I think Winsonali made a mistake here. Looking to a transformer, the in and ouput current always have a phase difference of at least 180 degrees ( i.e. > 10 ms when 50 Hz is applied).
I have measured many, many cores on B-H curve characteristic, I never saw these kind of delays to to core behaviour.

wings

Quote from: teslaalset on May 19, 2011, 07:13:37 AM
I think Winsonali made a mistake here. Looking to a transformer, the in and ouput current always have a phase difference of at least 180 degrees ( i.e. > 10 ms when 50 Hz is applied).
I have measured many, many cores on B-H curve characteristic, I never saw these kind of delays to to core behaviour.
this time is related to Magnetic Domain propagation speed - domino effect ( 100 - 2000 m/s ?)

i.e. magnetic viscosity
http://peswiki.com/index.php/Magnetic_Viscosity

teslaalset

Quote from: wings on May 19, 2011, 07:50:16 AM
this time is related to Magnetic Domain propagation speed - domino effect ( 100 - 2000 m/s ?)

i.e. magnetic viscosity
http://peswiki.com/index.php/Magnetic_Viscosity

I was aware of magnetic viscosity.
Let's restrict this to ferrites.
However I have never seen scientific papers mentioning magnetic delays larger than 10 micro (us) seconds .
So, 10 ms is unreal in my view.

Nicolay Zaev has published some scientific research results of magnetic viscosity in ferrites.
Attached is one of his papers. I have more publications of him but these files are too large to post here.

I have said this already 2 times before, but if the tolerances of the used components were very tight, one would not even need to use the extra stator magnets and washers.
However in particular the popular magnets have a fairly high spread in strength.
This is why earlier attempts have failed, because people do not realize this and because in case one uses large spread in magnets the BEMF integral over one circumference is not zero anymore.
RomeroUK has found a trick to compensate the rotor magnet strength spread in a clever way, but in some cases it will not be sufficient, because compensation can not be done 100% in this way.
Why not? well if you compensate for one rotor position, the next rotor position will require a different compensation due to the spread in rotor magnet strength.
So, compensation can only be done as a kind of average over all rotor positions.
In his case this worked.
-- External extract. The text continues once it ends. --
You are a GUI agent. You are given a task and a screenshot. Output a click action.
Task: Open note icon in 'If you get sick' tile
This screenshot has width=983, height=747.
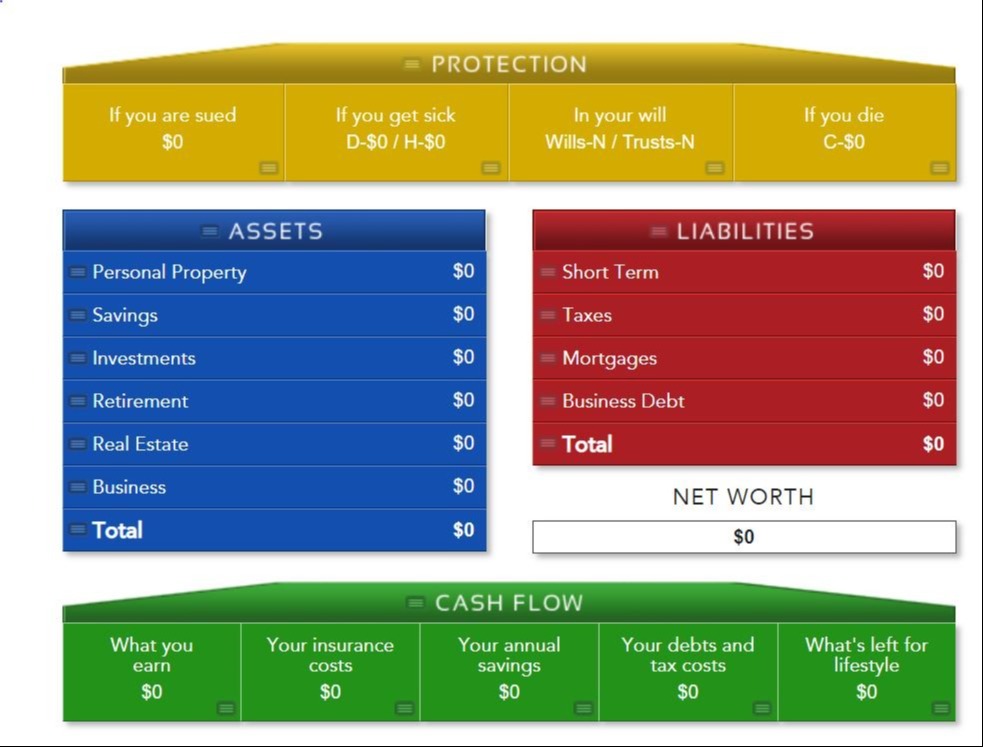490,167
If people do not understand this issue and have larger spread in rotor magnets they will fail in replicating this.

B.t.w. Peswiki should not be used as a technical reference, its far from reliable. It's good for finding new initiatives though, but never scientifically verified.

[Edited]

neptune

@teslaalset . Where you say "The whole priciple of the Muller Dynamo etc etc . Is this the opinion of Zaec , or is this your own personal opinion ? I f this is in fact the case , there would be a way around this . You would need some way to measure magnet field strength . In its simplest form , this could be a meads of measuring "pull" at a fixed distance . Now bbuild a machine with only the top stator .Leave out the bottom stator coils . Now slide the magnets up or down in the rotor so they all have the same pull on the cores above .

teslaalset

Quote from: neptune on May 19, 2011, 03:00:11 PM
@teslaalset . Where you say "The whole priciple of the Muller Dynamo etc etc . Is this the opinion of Zaec , or is this your own personal opinion ? I f this is in fact the case , there would be a way around this . You would need some way to measure magnet field strength . In its simplest form , this could be a meads of measuring "pull" at a fixed distance . Now bbuild a machine with only the top stator .Leave out the bottom stator coils . Now slide the magnets up or down in the rotor so they all have the same pull on the cores above .

Hi Neptune,

Only the magnetic viscosity finding is from Zaev.
The rest is my own insights. I am only human, so let's discuss, I may be wrong too.
Most of it is just common sense.
It is confirmed by Ansys Maxwell simulations. As soon as I have a good report I will post it at OU, not earlier, because it will clutter the discussions.
See it as my 'virtual replication'.

Regarding your suggestion to use only one stator side, there is still the problem of rotor magnet spread. I'll make an illustration to explain, so we can allign our opinions, one drawing tells more than 1000 words. Allow me some time, I'll post it here.